▶ **GOAL OF THE EXERCISE**
Go through the data below and return each line where the string "computer" occurs.

☆ ☆ ☆ ☆ ☆ ☆ ☆

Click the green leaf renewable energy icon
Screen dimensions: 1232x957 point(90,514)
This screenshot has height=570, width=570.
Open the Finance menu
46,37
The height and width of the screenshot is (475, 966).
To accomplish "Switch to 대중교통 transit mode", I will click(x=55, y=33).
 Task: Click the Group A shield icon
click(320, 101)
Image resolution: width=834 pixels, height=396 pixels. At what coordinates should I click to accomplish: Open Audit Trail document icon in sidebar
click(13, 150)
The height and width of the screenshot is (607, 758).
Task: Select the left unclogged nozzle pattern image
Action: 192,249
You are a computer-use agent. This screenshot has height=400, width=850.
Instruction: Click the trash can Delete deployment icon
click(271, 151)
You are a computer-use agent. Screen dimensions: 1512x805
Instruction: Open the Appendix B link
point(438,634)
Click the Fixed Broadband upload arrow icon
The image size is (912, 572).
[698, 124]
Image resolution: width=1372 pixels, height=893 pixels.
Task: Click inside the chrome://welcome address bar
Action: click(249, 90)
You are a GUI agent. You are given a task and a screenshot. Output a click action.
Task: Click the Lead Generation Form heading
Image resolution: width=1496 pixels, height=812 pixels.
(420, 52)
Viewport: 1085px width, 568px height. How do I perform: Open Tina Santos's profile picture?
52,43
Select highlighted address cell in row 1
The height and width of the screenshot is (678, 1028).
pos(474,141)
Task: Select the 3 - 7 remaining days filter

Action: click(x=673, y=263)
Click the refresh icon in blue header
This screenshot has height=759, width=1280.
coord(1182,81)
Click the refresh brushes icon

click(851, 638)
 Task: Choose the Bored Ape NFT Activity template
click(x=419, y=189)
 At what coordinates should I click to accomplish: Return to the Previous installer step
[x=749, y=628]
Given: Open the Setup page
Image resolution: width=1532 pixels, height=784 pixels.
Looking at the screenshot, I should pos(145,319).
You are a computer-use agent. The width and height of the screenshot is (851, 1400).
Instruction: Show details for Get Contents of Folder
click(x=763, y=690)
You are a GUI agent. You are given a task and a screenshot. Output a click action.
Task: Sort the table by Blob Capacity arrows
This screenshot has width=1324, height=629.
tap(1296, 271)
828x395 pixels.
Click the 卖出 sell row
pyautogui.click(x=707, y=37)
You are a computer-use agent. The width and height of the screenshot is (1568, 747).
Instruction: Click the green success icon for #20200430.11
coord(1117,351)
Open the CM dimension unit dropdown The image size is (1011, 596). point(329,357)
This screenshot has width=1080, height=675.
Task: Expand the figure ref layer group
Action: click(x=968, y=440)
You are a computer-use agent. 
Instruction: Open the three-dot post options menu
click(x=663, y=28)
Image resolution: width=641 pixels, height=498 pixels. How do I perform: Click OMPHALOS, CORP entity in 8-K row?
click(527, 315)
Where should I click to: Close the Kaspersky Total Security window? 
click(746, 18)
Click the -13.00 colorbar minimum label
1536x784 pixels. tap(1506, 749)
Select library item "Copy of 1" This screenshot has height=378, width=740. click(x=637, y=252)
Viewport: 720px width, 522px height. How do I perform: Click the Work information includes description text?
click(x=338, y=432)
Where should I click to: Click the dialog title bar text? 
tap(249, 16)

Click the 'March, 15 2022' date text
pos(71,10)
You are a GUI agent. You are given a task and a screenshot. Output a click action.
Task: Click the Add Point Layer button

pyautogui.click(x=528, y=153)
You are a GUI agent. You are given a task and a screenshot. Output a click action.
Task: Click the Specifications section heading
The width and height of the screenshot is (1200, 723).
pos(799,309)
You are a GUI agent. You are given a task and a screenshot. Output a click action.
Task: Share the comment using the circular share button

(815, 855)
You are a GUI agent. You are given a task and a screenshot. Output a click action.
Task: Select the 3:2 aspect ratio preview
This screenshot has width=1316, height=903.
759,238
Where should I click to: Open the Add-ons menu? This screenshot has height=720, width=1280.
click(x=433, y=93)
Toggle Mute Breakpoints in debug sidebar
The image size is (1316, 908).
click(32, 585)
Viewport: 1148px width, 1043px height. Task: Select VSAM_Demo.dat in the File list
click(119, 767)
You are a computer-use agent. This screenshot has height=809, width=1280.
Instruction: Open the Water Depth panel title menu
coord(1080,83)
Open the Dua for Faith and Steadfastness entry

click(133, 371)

☆ ☆ ☆ ☆ ☆ ☆ ☆

▶ **EXPECTED ANSWER**
You are a computer-use agent. This screenshot has height=400, width=850.
You are a computer-use agent. Screen dimensions: 1512x805
You are a computer-use agent. The width and height of the screenshot is (851, 1400).
You are a computer-use agent. The width and height of the screenshot is (1568, 747).
You are a computer-use agent. 
You are a computer-use agent. This screenshot has height=809, width=1280.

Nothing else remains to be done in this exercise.